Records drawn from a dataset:

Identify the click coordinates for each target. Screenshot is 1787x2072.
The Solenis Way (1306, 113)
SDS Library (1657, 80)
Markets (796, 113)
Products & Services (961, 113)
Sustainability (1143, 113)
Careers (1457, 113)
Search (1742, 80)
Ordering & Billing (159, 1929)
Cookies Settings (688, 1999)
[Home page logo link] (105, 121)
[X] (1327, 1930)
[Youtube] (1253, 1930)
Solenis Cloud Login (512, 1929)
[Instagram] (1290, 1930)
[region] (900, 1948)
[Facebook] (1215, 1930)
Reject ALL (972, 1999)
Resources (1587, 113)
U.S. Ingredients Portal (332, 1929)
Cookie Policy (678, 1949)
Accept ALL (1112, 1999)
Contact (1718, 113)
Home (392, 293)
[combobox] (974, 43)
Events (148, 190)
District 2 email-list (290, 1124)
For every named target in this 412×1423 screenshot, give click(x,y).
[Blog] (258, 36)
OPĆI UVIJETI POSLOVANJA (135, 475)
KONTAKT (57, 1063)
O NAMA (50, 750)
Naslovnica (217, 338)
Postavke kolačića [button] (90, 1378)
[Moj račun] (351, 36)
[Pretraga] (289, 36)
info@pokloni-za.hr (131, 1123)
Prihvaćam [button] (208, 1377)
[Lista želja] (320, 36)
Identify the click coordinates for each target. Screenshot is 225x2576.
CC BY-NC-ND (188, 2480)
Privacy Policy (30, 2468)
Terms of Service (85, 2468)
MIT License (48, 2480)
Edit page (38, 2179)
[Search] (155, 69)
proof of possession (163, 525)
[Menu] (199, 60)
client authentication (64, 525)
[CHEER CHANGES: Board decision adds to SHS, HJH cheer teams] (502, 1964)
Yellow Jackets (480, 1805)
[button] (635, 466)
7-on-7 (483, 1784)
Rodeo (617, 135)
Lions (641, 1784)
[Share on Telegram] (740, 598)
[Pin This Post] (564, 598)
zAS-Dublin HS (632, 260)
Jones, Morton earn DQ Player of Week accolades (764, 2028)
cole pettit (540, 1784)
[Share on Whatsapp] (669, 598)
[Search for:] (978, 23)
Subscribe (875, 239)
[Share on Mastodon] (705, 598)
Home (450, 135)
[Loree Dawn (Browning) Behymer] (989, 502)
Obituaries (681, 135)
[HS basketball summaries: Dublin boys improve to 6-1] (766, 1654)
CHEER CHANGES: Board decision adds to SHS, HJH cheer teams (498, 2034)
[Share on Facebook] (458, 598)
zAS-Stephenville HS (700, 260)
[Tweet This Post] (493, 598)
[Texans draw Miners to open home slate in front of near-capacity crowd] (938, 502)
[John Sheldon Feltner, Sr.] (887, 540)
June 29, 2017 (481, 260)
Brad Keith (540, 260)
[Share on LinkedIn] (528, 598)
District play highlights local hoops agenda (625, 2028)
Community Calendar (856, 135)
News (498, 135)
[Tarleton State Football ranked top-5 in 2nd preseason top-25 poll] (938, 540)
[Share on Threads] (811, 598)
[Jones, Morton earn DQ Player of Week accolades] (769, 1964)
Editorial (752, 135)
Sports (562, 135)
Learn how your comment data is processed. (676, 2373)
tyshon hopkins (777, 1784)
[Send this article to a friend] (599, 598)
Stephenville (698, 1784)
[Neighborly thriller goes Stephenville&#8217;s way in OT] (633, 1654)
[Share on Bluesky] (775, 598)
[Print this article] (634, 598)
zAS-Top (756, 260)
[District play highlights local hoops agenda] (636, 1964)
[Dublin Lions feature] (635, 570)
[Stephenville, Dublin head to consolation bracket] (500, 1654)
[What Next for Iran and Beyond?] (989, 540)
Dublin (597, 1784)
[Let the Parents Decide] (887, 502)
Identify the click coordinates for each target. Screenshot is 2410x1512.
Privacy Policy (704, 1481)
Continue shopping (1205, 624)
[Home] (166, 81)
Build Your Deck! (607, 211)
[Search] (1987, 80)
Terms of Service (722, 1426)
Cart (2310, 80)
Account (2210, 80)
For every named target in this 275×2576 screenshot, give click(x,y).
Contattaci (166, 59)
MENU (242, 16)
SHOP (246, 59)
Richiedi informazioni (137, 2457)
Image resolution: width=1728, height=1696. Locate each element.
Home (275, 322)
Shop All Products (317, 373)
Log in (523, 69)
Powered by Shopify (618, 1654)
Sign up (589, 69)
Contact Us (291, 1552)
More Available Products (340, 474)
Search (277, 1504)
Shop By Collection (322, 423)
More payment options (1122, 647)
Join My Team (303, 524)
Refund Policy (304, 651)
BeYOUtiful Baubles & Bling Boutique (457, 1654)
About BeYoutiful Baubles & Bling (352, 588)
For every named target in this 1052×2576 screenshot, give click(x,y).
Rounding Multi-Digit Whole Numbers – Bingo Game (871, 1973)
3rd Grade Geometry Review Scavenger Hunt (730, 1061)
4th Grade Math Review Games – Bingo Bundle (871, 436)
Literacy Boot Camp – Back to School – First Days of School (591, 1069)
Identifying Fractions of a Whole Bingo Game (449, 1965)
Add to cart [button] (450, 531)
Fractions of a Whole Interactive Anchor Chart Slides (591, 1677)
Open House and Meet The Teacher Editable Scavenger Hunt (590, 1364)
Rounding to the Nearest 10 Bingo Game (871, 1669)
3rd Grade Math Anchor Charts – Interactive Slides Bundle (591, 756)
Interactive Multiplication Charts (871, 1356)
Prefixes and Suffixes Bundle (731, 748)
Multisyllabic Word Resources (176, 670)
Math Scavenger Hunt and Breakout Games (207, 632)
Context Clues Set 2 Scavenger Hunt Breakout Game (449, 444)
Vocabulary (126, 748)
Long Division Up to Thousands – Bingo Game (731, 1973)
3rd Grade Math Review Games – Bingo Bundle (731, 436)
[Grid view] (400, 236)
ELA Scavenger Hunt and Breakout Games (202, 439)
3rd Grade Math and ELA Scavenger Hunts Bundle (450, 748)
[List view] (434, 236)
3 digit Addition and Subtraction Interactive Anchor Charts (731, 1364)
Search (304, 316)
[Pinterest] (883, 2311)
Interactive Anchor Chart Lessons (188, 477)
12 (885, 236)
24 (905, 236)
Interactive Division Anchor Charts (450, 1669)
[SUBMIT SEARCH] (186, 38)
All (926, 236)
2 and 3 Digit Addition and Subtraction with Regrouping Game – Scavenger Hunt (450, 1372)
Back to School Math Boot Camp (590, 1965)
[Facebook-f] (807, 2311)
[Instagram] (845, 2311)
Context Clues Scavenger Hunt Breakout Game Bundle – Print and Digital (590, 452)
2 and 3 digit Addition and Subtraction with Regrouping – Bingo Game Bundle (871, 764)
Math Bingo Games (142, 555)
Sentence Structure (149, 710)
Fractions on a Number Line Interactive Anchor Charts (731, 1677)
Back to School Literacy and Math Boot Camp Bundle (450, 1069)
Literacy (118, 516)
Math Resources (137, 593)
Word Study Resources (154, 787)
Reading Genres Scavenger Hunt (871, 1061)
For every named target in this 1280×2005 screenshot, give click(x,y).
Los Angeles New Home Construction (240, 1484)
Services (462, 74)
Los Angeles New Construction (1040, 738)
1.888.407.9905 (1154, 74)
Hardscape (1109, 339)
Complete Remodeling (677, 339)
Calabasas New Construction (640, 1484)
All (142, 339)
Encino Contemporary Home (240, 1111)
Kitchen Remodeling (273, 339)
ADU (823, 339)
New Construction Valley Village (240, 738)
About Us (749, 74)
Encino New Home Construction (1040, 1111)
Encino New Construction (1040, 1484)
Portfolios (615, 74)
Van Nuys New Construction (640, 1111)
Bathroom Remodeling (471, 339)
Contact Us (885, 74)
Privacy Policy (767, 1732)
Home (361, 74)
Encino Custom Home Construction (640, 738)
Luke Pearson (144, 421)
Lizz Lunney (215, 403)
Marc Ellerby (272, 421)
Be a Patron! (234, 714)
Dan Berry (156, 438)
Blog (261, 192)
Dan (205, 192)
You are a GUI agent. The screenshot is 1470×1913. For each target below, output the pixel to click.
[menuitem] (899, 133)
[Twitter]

# Exercise
If a line in the records holds the string "Word", copy it.

# Answer area
Multisyllabic Word Resources (176, 670)
Word Study Resources (154, 787)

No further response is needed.